▶ OBJECTIVE
Rewrite the rows from the line with "The image size is (359, 200)." through the end of the rows, changing "image size" to "screenshot size" and keeping everything else the same. Leave the pictures out.

── RECORDS FOR THIS TASK ──

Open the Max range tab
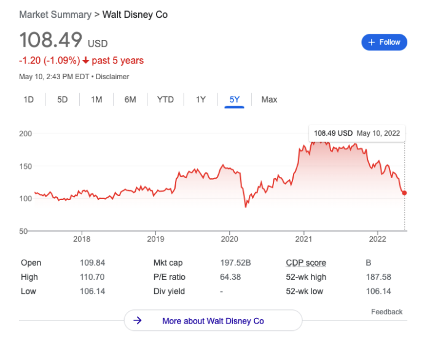The width and height of the screenshot is (430, 337). [x=269, y=99]
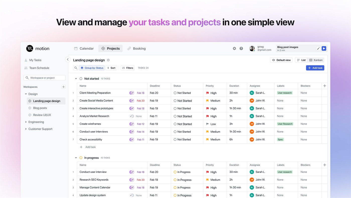Image resolution: width=351 pixels, height=198 pixels.
Task: Add a workspace using the plus icon
Action: pos(63,87)
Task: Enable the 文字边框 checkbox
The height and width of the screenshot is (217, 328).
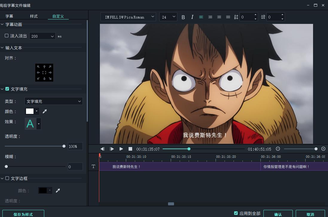Action: 7,178
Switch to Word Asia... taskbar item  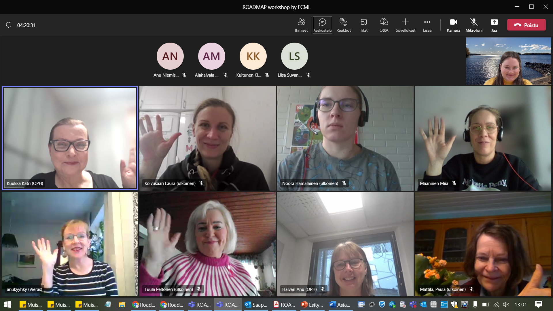point(340,304)
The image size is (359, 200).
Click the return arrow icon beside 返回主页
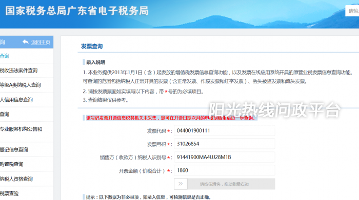click(26, 42)
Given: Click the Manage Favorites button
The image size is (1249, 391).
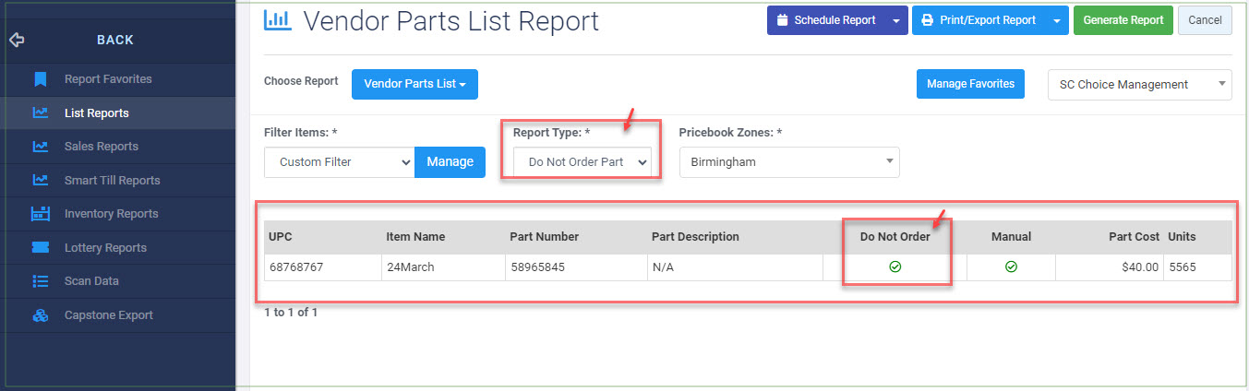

───

▶ RESPONSE TO THIS TASK
The screenshot size is (359, 200).
Click the return arrow icon beside 返回主页
click(26, 42)
Given: Click the Manage Favorites button
The screenshot size is (1249, 391).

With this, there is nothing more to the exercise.